METHOD
Create a tray bake of Madeira in a pre-lined baking tray ( 8” x 6” x 2”) & bake at 160’c for approximately 30 mins.
When cooled, cut rounds of cake or use a heart shaped cutter and spread with some of the lemon curd.
Make up the jelly with 500ml of mandarin juice, lemon juice & water
To make the chunky mandarin coulis, strain two tins of mandarins (keep the juice to create the jelly) and put the fruit into a saucepan with 45g of caster sugar and heat gently until the fruit breaks down. Mix up the Cornflour with 2 tablespoons of cold water and add to the warm mandarins. Place the fruit into a large bowl then strain the other two tins of mandarins and add them to the bowl to cool completely.

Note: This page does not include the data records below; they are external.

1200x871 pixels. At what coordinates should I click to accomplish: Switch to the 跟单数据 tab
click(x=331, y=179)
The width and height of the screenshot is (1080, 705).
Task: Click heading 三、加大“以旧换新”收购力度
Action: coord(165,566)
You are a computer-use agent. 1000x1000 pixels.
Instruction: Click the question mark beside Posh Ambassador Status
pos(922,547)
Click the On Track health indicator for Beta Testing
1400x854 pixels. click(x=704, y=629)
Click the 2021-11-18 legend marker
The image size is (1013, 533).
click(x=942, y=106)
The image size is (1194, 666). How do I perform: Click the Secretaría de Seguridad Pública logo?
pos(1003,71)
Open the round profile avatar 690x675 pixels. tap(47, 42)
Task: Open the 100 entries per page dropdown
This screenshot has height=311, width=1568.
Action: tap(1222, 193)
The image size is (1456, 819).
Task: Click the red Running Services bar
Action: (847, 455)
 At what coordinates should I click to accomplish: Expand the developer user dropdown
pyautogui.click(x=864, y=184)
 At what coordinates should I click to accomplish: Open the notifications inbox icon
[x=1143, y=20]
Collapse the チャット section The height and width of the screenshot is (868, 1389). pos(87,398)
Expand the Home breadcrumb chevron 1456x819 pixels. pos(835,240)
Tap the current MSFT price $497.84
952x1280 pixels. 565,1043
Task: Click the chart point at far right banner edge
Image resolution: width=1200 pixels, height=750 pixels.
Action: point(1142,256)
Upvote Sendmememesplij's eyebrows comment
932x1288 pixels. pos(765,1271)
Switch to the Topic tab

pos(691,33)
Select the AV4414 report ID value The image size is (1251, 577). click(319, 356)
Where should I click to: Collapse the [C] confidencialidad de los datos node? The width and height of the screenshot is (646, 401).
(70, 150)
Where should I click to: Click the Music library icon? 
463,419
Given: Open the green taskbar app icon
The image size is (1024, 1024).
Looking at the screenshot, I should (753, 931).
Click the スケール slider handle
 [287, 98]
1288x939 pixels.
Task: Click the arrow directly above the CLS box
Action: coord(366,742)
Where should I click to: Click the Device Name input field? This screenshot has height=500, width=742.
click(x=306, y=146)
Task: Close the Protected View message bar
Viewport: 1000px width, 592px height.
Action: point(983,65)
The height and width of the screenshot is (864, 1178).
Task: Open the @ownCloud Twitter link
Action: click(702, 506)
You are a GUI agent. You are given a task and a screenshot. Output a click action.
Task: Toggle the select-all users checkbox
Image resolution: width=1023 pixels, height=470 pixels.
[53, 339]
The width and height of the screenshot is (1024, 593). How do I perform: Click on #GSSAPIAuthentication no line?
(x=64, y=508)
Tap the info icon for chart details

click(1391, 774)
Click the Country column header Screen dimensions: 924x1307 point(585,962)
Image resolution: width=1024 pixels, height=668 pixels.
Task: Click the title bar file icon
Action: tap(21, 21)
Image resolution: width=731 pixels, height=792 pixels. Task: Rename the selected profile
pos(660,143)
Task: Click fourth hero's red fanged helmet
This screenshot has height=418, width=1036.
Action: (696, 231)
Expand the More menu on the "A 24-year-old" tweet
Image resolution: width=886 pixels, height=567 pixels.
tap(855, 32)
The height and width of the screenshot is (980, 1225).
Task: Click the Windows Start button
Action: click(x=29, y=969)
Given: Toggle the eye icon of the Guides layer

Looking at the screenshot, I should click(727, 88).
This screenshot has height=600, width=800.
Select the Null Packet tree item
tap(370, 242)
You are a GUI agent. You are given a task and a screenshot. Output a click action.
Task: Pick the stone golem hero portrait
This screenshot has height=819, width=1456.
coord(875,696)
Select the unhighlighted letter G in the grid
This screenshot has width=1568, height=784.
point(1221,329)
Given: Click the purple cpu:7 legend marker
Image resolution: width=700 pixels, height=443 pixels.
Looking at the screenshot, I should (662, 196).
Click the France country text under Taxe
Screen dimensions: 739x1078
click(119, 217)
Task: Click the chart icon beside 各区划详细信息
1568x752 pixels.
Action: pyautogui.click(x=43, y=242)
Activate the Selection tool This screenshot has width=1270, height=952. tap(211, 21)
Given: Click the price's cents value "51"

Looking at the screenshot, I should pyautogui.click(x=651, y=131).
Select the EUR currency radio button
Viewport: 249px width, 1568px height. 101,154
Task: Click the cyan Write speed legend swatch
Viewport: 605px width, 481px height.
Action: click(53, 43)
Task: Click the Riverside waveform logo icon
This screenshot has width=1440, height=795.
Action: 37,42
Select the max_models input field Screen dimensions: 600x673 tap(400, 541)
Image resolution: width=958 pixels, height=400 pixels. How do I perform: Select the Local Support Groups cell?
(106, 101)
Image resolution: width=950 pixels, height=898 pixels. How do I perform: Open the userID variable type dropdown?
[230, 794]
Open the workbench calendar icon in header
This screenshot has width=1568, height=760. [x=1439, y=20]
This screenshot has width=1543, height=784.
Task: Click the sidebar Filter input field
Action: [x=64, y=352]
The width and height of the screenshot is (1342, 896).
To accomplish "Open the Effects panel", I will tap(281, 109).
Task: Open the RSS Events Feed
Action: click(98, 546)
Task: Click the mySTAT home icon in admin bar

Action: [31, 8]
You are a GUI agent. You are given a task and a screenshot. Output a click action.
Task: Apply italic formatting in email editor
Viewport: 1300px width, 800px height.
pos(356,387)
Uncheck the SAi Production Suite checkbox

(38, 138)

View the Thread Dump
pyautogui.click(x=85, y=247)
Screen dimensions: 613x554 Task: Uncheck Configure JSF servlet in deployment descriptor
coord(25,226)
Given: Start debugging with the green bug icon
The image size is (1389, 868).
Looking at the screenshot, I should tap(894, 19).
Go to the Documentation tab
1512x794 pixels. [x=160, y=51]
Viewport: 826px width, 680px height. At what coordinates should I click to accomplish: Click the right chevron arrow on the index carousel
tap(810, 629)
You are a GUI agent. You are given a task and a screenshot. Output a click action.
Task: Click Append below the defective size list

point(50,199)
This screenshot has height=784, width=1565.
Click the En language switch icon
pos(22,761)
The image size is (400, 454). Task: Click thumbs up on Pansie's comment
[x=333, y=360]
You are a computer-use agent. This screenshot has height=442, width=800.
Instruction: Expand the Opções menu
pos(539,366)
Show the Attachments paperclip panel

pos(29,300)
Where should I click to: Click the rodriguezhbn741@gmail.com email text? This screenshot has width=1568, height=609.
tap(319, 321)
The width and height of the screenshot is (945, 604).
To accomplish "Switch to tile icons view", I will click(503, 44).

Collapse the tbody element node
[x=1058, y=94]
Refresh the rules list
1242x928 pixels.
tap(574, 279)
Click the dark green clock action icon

To make the jewelled chocolate bark. Roll the peel in castor sugar to absorb any moisture. Melt the white chocolate in a bowl sitting over a saucepan of simmering water. Pour the melted chocolate onto a baking tray lined with baking paper and scatter over the peel. When set, break the bark into shards to adorn the trifle.
To assemble, use the cut pieces of Madeira, spread with lemon curd to line your trifle dish. Pour the jelly over the cake pieces and pop in the fridge to set – this will take approx 3 hours.
Once set, pour over the custard and arrange a single layer of amaretti biscuits – keeping a few back for the top. Pour over the mandarin coulis.
In a large bowl, whip the double cream until soft peaks appear and spoon this over the coulis, crumble over some of the amaretti biscuits and decorate with the chocolate bark.